One chapter might tell a story about Shields' teen years, or another support facts that his father's quite the stud, while another does nothing but quote statistics. Whether a reader will like this roundabout tactic probably largely depends on the reader's life, age, and gender. The description of Shields' father sowing-oats lifestyle might turn off a woman in her 30s. However, I can relate to some of Shields' writing as a fellow parent. He discusses living and thinking as a father.

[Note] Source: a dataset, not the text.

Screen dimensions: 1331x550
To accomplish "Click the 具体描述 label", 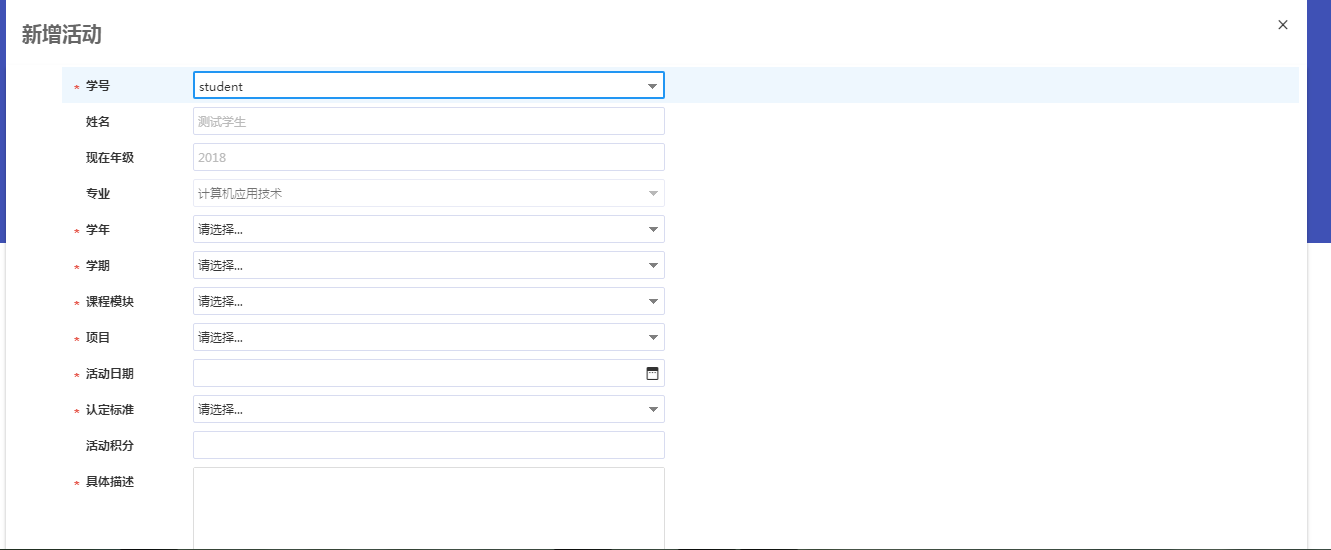I will 110,482.
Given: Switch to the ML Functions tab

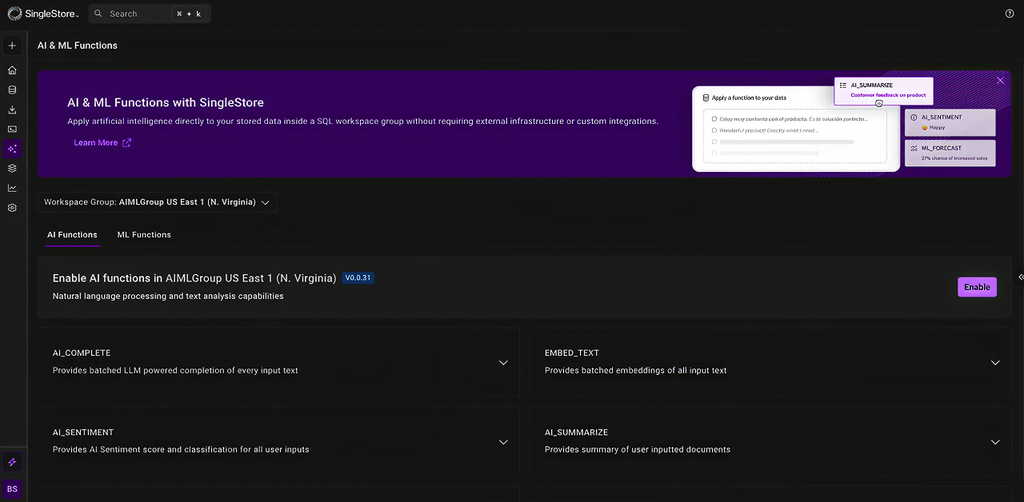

Though Shields explores the father-son relationship, it won't tap a female reader's memories much as it would a male's. I recently lost my own father and had a great relationship with him. This book didn't compel me to think about our times together. However, men past their 30s might recall their relationships with their fathers or see hope for them as they age.

Sometimes the reader will think, "Who cares?" or "That's fascinating." Sometimes readers will laugh and sometimes readers will turn depressed at the thought of aging and dying. No matter the age, readers will go through a range of emotions in reading this stream of thoughts writing.

Readers wanting to understand the aging process without the scientific-speak might appreciate Shields' approach with its mix of storytelling and giving facts in a flowy way instead of the way a doctor would describe aging. Shields' writing easily captivates, whether or not readers like the contents.

Shields shares embarrassing and personal things about his teen and adult years that many wouldn't share with anyone. This provides readers -- especially men -- with the opportunity to know they aren't alone in experiencing similar situations. As a woman, I know I would appreciate a female sharing such experiences to confirm I'm not the only one who experienced something or felt a certain way about something.

Truth is - whether you'll like Shields' writing depends on your experiences, taste for a non-linear style book, and the flip-flopping between story and statistics. It should please those who'd love to be fly on the wall in a man's life or read about health and living in the same way as a history book, only without the dull educational writing style that tends to appear in many health and history books.

Rating: 3.5 out of 5 stars
2008-05-14
Somewhat interesting and sort of weird
Some fascinating facts, interwoven with his own father-son story. But kind of depressing and weird. I guess he's a little...cerebral for me.
2008-04-29
Enough About Me (and my cat)
When I was a child I witnessed the rapid decline and subsequent death of our 15 year old cat. His fur had became dull and rough, you could feel his spine along his back and the sound of the can opener mustered no more than a careful walk to the kitchen: it became suddenly apparent that this once fat yet graceful kitty no longer had that feline spunk.

Awash in my own childhood vitality (I was the same age then as David Shields's daughter is now), I hadn't in fact noticed my cat getting old. Moreover people seemed always the age they were. My grandparents were old people, my older brother was one of the "big kids" and my parents were Adults: all was static.

20+ years later - yesterday - I was throwing a large paper wad to my 5 year old cat and noticed she got bored of the game after about 3 minutes whereas when she was a kitten, I would get bored of the game after 30. Though the process is terribly slow, this time around I can already tell: my cat is dying. And since she's the same age as me in cat years, that means I'm dying too.

The great thing about The Thing About Life is that David Shields compiles a huge list of fascinating factoids about the body and mixes them with very personal memories in such a way that your mind is constantly abuzz with your own life (or your cat's) and mortality. If I'd had his phone number when reading the book I would have called him up just to chat; the book is like a fantasy joint therapy session to vanquish the very real but quite absurd fear of death. By making death (and decay) real, he makes it infinitely more tolerable and thanks to his maddening yet endearing father, the whole process almost looks fun.